What is expected =
Your output should be the entries below, from the first line up to and including the line with "Home (266, 190)", reproduced exactly and with no other lines.

--- Data shown Enclosed Below ---

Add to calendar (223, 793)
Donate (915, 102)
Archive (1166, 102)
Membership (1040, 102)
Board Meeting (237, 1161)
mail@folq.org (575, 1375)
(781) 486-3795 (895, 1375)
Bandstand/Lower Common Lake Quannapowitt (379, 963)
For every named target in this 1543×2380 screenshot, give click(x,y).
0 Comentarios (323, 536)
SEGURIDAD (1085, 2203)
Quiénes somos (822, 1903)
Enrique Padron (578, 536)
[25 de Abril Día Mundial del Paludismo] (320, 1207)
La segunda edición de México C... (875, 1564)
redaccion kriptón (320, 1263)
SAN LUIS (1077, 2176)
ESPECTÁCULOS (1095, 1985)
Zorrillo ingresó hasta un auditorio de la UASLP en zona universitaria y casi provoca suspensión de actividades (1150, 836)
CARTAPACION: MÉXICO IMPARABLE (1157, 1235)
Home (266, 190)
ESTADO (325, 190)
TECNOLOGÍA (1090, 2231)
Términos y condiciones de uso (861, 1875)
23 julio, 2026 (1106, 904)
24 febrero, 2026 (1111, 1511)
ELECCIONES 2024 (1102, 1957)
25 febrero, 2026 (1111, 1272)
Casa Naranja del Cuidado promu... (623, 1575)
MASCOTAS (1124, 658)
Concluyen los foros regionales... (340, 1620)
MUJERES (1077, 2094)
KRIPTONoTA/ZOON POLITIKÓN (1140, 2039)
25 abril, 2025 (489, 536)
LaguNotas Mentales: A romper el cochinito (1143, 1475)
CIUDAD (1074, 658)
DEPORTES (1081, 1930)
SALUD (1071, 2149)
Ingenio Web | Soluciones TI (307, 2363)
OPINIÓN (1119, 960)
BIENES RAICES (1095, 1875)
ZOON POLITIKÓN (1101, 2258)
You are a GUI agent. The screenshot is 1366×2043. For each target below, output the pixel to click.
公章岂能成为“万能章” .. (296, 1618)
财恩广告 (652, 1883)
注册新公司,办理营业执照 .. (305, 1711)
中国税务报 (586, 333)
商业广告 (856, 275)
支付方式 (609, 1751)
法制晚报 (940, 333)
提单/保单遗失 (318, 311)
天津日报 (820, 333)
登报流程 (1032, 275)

--- End of Enclosed Data shown ---

Solved exercise =
Add to calendar (223, 793)
Donate (915, 102)
Archive (1166, 102)
Membership (1040, 102)
Board Meeting (237, 1161)
mail@folq.org (575, 1375)
(781) 486-3795 (895, 1375)
Bandstand/Lower Common Lake Quannapowitt (379, 963)
For every named target in this 1543×2380 screenshot, give click(x,y).
0 Comentarios (323, 536)
SEGURIDAD (1085, 2203)
Quiénes somos (822, 1903)
Enrique Padron (578, 536)
[25 de Abril Día Mundial del Paludismo] (320, 1207)
La segunda edición de México C... (875, 1564)
redaccion kriptón (320, 1263)
SAN LUIS (1077, 2176)
ESPECTÁCULOS (1095, 1985)
Zorrillo ingresó hasta un auditorio de la UASLP en zona universitaria y casi provoca suspensión de actividades (1150, 836)
CARTAPACION: MÉXICO IMPARABLE (1157, 1235)
Home (266, 190)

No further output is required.